Temporal characteristics of botulinum neurotoxin therapy

Abstract

Botulinum neurotoxin is a pharmaceutical treatment used for an increasing number of neurological and non-neurological indications, symptoms and diseases. Despite the wealth of clinical reports that involve the timing of the therapeutic effects of this toxin, few studies have attempted to integrate these data into unified models. Secondary reactions have also been examined including the development of adverse events, resistance to repeated applications, and nerve terminal sprouting. Our primary intent for conducting this review was to gather relevant pharmacodynamic data from suitable biomedical literature regarding botulinum neurotoxins via the use of automated data-mining techniques. We envision that mathematical models will ultimately be of value to those who are healthcare decision makers and providers, as well as clinical and basic researchers. Furthermore, we hypothesize that the combination of this computer-intensive approach with mathematical modeling will predict the percentage of patients who will favorably or adversely respond to this treatment and thus will eventually assist in developing the increasingly important area of personalized medicine.

Figure 1. A minimal model for the actions of botulinum neurotoxin A (BoNT/A)

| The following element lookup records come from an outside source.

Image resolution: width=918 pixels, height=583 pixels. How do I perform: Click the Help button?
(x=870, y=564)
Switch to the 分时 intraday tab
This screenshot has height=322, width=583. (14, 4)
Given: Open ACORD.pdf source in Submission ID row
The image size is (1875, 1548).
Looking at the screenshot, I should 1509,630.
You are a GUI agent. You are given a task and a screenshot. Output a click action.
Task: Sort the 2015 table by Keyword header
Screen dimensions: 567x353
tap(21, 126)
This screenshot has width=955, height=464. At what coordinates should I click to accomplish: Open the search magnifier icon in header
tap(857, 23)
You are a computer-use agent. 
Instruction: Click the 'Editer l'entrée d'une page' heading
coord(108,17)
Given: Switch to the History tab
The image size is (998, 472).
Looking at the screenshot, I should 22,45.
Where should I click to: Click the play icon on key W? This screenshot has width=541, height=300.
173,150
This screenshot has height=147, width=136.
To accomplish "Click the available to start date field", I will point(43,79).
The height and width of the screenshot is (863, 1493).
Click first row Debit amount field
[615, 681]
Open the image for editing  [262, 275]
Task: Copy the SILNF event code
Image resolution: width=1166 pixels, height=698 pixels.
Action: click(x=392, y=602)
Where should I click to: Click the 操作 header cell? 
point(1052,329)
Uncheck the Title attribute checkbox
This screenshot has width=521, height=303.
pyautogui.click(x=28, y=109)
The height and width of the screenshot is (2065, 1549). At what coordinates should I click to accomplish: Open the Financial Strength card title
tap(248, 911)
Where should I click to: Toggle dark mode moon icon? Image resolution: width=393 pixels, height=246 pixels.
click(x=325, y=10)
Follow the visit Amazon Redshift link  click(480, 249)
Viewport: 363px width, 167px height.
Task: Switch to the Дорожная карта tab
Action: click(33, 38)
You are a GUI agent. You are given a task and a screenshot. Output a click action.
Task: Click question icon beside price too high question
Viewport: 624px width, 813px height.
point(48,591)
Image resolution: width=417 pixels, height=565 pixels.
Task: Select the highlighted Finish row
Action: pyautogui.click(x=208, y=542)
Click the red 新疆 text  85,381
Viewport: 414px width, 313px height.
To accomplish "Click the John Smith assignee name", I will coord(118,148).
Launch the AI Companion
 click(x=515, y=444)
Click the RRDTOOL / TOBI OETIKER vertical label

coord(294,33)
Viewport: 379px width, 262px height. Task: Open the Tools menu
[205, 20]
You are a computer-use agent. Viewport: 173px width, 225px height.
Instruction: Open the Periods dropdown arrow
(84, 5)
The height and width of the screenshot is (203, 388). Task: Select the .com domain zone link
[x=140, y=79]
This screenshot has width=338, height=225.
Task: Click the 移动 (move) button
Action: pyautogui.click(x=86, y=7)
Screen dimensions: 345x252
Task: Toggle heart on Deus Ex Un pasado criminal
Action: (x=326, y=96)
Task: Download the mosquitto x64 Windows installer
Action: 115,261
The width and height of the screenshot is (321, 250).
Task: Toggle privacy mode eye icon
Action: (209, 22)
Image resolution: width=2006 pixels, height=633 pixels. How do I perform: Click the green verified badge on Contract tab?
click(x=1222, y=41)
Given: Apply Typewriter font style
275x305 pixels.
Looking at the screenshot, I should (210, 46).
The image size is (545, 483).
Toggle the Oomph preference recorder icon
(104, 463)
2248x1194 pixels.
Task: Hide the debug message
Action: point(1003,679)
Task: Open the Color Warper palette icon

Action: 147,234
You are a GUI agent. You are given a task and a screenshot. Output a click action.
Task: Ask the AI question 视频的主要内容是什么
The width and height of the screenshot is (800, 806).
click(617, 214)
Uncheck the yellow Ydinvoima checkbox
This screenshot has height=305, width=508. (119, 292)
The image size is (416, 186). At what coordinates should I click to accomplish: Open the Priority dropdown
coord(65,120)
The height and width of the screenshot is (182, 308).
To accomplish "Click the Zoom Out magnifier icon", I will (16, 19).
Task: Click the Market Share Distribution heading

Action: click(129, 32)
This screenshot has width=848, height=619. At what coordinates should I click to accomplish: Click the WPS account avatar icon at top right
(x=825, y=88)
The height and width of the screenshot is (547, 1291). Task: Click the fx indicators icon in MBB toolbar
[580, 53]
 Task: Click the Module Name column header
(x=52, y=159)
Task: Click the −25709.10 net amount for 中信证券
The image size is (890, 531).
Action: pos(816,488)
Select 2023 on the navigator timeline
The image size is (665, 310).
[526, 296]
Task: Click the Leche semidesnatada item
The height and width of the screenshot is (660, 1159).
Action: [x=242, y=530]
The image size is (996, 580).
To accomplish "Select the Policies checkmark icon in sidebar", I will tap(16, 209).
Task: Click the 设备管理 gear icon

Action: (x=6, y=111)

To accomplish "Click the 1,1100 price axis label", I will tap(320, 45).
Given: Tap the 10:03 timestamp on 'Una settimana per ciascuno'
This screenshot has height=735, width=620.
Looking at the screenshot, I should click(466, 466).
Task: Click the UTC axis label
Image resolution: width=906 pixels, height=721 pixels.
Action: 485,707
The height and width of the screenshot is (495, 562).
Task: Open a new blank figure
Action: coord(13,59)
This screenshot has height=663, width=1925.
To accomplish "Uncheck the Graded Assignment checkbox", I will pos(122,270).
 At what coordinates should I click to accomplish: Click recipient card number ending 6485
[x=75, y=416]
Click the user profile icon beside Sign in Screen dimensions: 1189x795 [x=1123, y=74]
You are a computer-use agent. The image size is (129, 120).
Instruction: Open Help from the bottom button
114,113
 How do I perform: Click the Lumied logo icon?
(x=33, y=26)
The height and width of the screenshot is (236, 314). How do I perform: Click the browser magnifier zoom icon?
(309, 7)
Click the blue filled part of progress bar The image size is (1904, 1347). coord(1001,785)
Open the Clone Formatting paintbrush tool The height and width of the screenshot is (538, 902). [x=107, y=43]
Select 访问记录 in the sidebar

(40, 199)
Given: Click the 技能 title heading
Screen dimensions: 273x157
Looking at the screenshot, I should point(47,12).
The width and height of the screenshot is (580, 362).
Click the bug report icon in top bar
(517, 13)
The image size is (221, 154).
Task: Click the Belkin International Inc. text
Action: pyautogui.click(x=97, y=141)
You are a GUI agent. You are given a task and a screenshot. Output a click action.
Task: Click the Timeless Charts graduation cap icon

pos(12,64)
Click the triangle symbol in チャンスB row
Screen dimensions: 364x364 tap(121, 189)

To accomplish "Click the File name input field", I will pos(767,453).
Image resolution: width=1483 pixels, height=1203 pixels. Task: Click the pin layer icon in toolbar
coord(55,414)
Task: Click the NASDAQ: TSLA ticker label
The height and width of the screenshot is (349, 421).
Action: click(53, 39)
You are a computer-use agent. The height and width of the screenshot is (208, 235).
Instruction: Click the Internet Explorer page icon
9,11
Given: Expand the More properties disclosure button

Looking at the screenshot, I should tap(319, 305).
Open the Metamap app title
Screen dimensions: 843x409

Each compartment represents a species of BoNT/A molecule, for example, the bulk amount in solution distal to its receptors, free in solution proximal to its receptors, bound to receptor, undergoing internalization and translocation, and, ultimately, exerting its proteolytic effect. The rate constants shown determine the unidirectional interconversions among these species. Based on previously published experimental data and kinetic models [6,7].

Figure 2. Framework for a physiologically based model

Based on the minimal model in Figure 1, more details have been included to account for the amount of BoNT in the blood, and its distribution to organs where it is eliminated. BoNT/A is distributed to its targets such as the cholinergic terminals at the NMJ. The traditional ADME model has been expanded to include the multistep molecular processes involved in the toxin mechanism of reaction. At these sites, BoNT/A binds to its receptors, becomes internalized, and undergoes low-pH dependent translocation from an intracellular vesicular compartment into the neuroplasm. Inside the neuron, BoNT/A enzymatically cleaves its substrate SNAP-25. The amount of uncleaved substrate remaining is a function of tension that can be developed by the muscles (not shown). The substrate itself is synthesized and degraded. The toxin is eliminated by as yet unknown mechanisms. ADME: Absorption, distribution, metabolism and excretion; BoNT/A: Botulinum neurotoxin A; im: Intramuscular; ip.: Intraperitoneal; NMJ: Neuromuscular junction; sc.: Subcutaneous; SNAP-25: Synaptosomal-associated protein of 25 kDa.

Figure 3. Variability in compound muscle action potential responses from healthy volunteers injected with BOTOX in the extensor digitorum brevis muscle

(A) Superimposed responses from 14 subjects following injection of 4 U on day 0. (B) Calculated average values with a measure of variability (bars represent standard error). Data from [26].

Figure 4. Relationship between the administered doses of type B toxin (MYOBLOC^®) and the resulting duration of effect in patients with glabellar rhytids

Data were least-squares fit to a hyperbolic function: percentage duration: [(max duration) (U)]/(ED₅₀ + U). SE: Standard error; U: Units of MYOBLOC. Data from [35,74,75].